Gelsenkirchen.
Die Schlange vorm Bühneneingang wird lang und länger. Und die Schlange schnattert immer aufgeregter. Viele kennen sich, andere stehen etwas abseits. Es nieselt, egal. Diese Menschen wollen nur eines: rein ins Theater und rauf auf die Bühne. Einigen Glücklichen wird es am Ende des Castings gelingen.
„Statisten gesucht für den Rosenkavalier“: Clemens Becker aus Recklinghausen ist einer der Theater-Enthusiasten, die diesem Aufruf des Musiktheaters im Revier gefolgt sind. Der 57-Jährige hat auch noch seinen Kumpel Dominic Fox im Schlepptau: „Wir stehen zurzeit beide im Dortmunder Schauspielhaus als Statisten in ,Der Traum der roten Kammer’ auf der Bühne.“ Alte Hasen sozusagen: „Ich habe auch schon bei den Ruhrfestspielen und bei der Triennale mitgespielt.“
„Ein klassisches Unterhaltungsstück“
An Richard Strauss’ Oper „Der Rosenkavalier“ reizt den Mann, der von Haus aus Verwaltungsmitarbeiter ist, dass es „ein klassisches Unterhaltungsstück ist, mit dem man viele Menschen erreichen kann“. Andere wollen einfach mal die Bühnenluft schnuppern, Theaterarbeit kennenlernen.
Regieassistentin Désirée Neumann freute sich über den Andrang ebenso wie der Leiter der Statisterie, Ralf Berg. Um die drei Damenrollen, die es zu besetzen gilt, bewarben sich 15 Frauen, für die sechs Männerrollen stellten sich immerhin zehn Kandidaten vor.
In die Kamera lächeln
Hinstellen und in die Kamera lächeln hieß es dann zu Beginn, nachdem die Anmeldungen ausgefüllt waren. Jeder Bewerber wurde fotografiert. Dann ging’s auf Anweisung des Wiener Regisseurs Philipp Harnoncourt auf die Bretter, die so vielen die Welt bedeuten. Zuerst sind die Damen an der Reihe. Jede gibt eine kurze Visitenkarte ab. Fast alle sind sie auch beruflich stark engagiert, als medizinisch-technische Assistentin zum Beispiel, als Kindergärtnerin, Kauffrau, Fußpflegerin oder Rechtsanwältin.

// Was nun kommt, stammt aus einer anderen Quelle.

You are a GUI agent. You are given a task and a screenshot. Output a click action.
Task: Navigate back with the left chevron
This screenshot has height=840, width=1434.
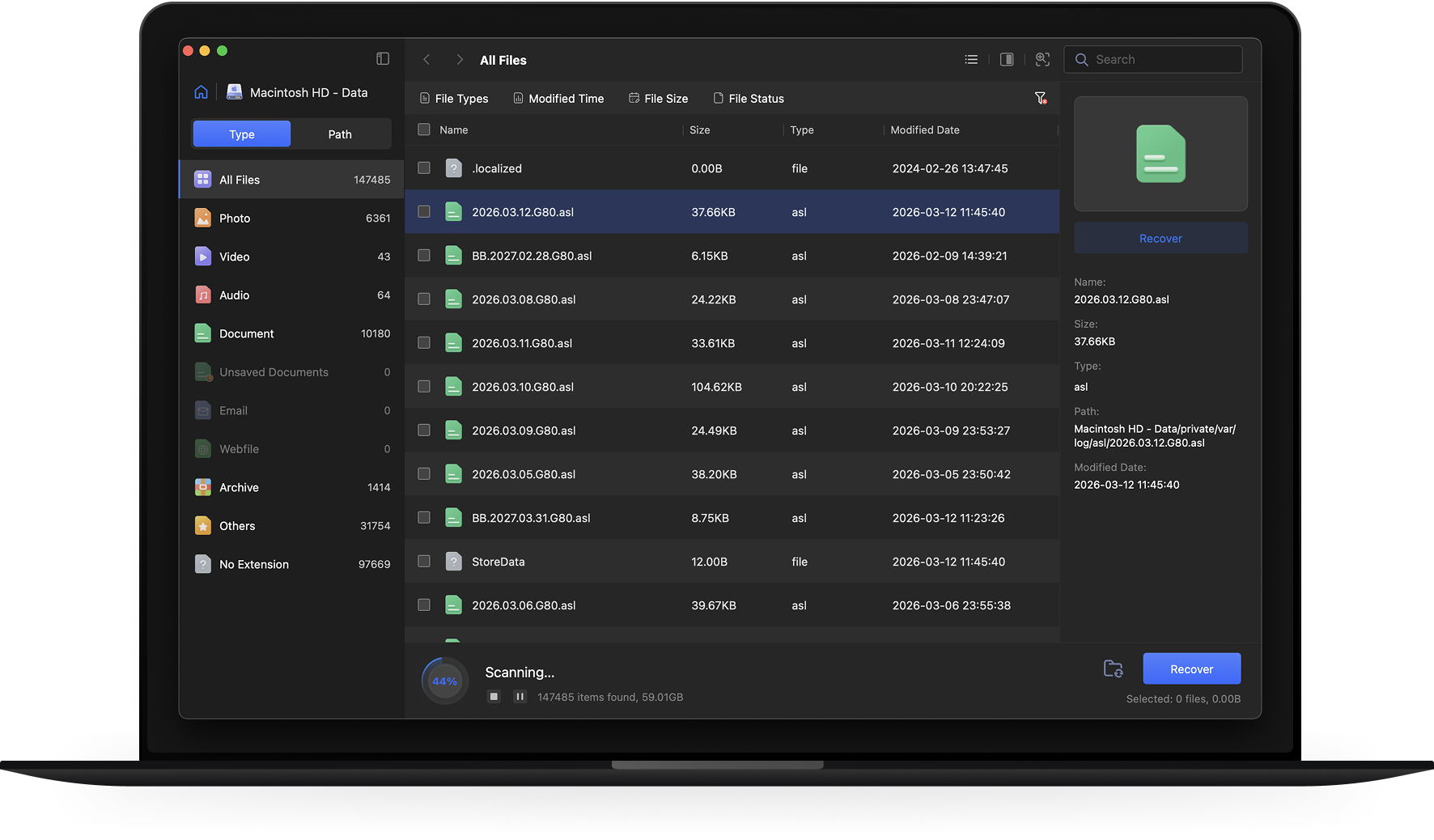coord(426,60)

„Und jetzt laufen sie mal alle im Kreis und nennen ihren Namen“, fordert der Regisseur auf und guckt prüfend hin. Der Mann weiß schließlich, was er will. Sechs Frauen wählt er am Ende aus, auch als Reserve. Die Bochumer Anwältin Annette Kaerder-Steinhoff ist dabei und strahlt: „Hier stehe ich dann das erste Mal auf der Bühne, sonst spiele ich schon mal am Schauspielhaus Bochum.“
Lukas (13) wird der Kellnerjunge
Auch die männlichen Kandidaten drehen konzentriert ihre Runden, und auch hier bleiben nur sechs übrig. Dem Regisseur tun die Absagen leid: „Nehmen Sie’s nicht persönlich, es muss halt zu unserer Produktion passen.“ Und dafür wurden vor allem Bedienstete, Kellner, Lakaien gesucht. Ein Bewerber kam mit seiner Mutter ins Kleine Haus: Lukas aus Herne ist erst 13 Jahre alt, aber schon ein alter Theaterhase. Mutter Gudula Kahlert: „Lukas spielt Theater, seit er fünf Jahre alt ist.“ Den Zuschlag für die Rolle eines kleinen Kellnerjungen bekam er auf Anhieb.
Für Theaterfan Clemens Becker sind am Ende die Träume vom Rosenkavalier geplatzt. Ein paar Sekunden Enttäuschung nur, und er lacht wieder: Das nächste Casting kommt bestimmt, und dann ist er vielleicht wieder genau der Richtige!